Readers’ wildlife photos

December 31, 2020 • 8:00 am

Please send in your wildlife photos, as the tank is distressingly low.

Today we have two sets of photos from Joe Routon-one of ducks and one of plants. Ducks first, of course. Joe’s captions are indented; click photos to enlarge them.

A few years ago, when we were in India, we were surprised to see these ducks being herded down the river. Our guide explained that they were part of a duck farm.

This link, sent by Joe, tells about duck farming in India, which calls them “reasonably intellectual birds.”

The second batch:

On my daily social-distancing, mask-wearing walk, I always take my camera, in search of something beautiful to photograph. In this world of ugliness and unrest, I need something that makes me feel good.

Dead leaves are not the first things that come to mind when you think about beauty. But, in my search for things to photograph, I started noticing them. Here are a few of my photos of dead leaves as art.

It’s not a leaf—it’s a seedhead, but I’m including it because to me it’s art in its purest sense. It’s Clematis vitalba, also known as Old Man’s Beard.

13 thoughts on “Readers’ wildlife photos

  1. Young oaks and beeches, and a few other species, that retain their leaves throughout the winter are called marcescent, a condition somewhere between evergreen and deciduous I guess. I don’t think there are any definitive answers as to what advantage a broad-leaved tree may gain by holding dead foliage, but the lower branches tend retain them more often than the top.

    I think it’s also interesting to note that often there will be dead leaves still attached to the broken branches of fully decidious trees. Once the branch breaks the abscission layer between petiole and twig doesn’t function normally and the dead leaves can remain attached all winter.

    At any rate, those are lovely photos and I enjoy the dead leaves all winter, eagerly waiting to see them drop as the new buds break.

  2. The tank may be low, but the contents are still terrific. Duck farming! Who knew? And the dead leaves (etc) are gorgeous. Thanks.

  3. “Oak leaves are among the last to fall, they turn golden slowly, biding their time, toughing out the weather until a shudder runs through them and they let go, surrendering to a gravity they have resisted since the unfolding of spring. It’s their destiny, they drop. In the morning, each leaf wears an edge of rime and the jewelery of almost-frozen rain. A fox, the same colour, nosed through them last night, sniffing their beery tannin, hungry for a trace of voles where worms slip deeper underground…”

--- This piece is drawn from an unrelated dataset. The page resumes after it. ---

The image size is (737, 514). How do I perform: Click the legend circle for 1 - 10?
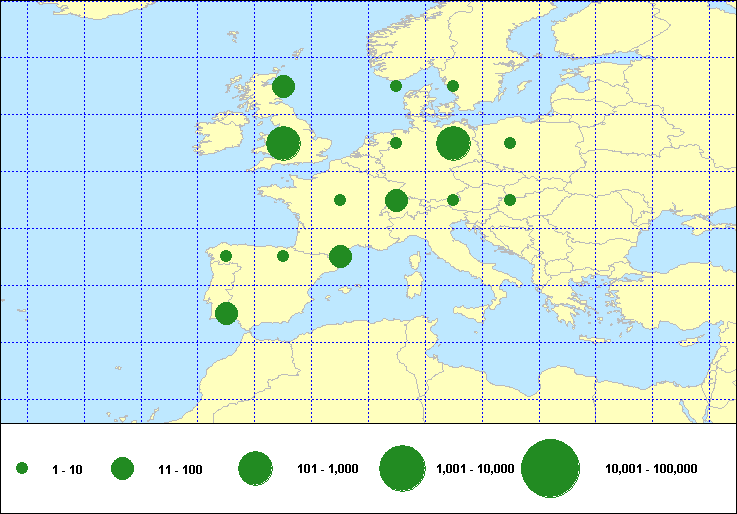coord(22,468)
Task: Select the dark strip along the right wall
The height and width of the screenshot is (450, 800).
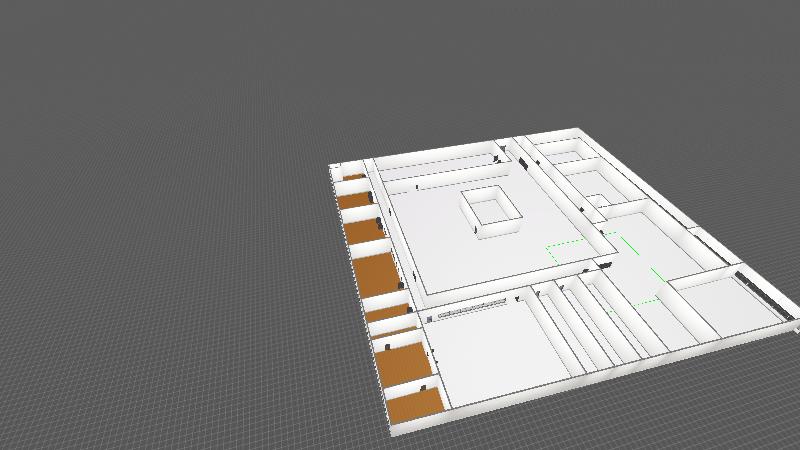Action: coord(773,297)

    Dr. Paul Evans, The Country Diary
    https://www.theguardian.com/environment/2019/dec/05/country-diary-oak-leaves-fall-to-continue-the-cycle-of-life

    Nice pictures, Joe.

  4. At our local art fair, there was an artist/sculptor who made imaginative sprinklers out of copper tubing; one looked remarkably like this, albeit a much simpler version. Perhaps the Clematis is where he got his inspiration.

  5. Nice set of photos! I would definitely call Joe’s photos of leaves and seed heads art but not the seed-head (or leaf) itself. The word art is related to ‘artifice’ and ‘artificial’ and surely makes a distinction between natural beauty and beauty created by the artist (i.e. humans)? Art is often inspired by nature but is different to it.

    I have no dispute with the idea that a seed-head is a most beautiful thing; one of countless beautiful wonders that evolution has provided us.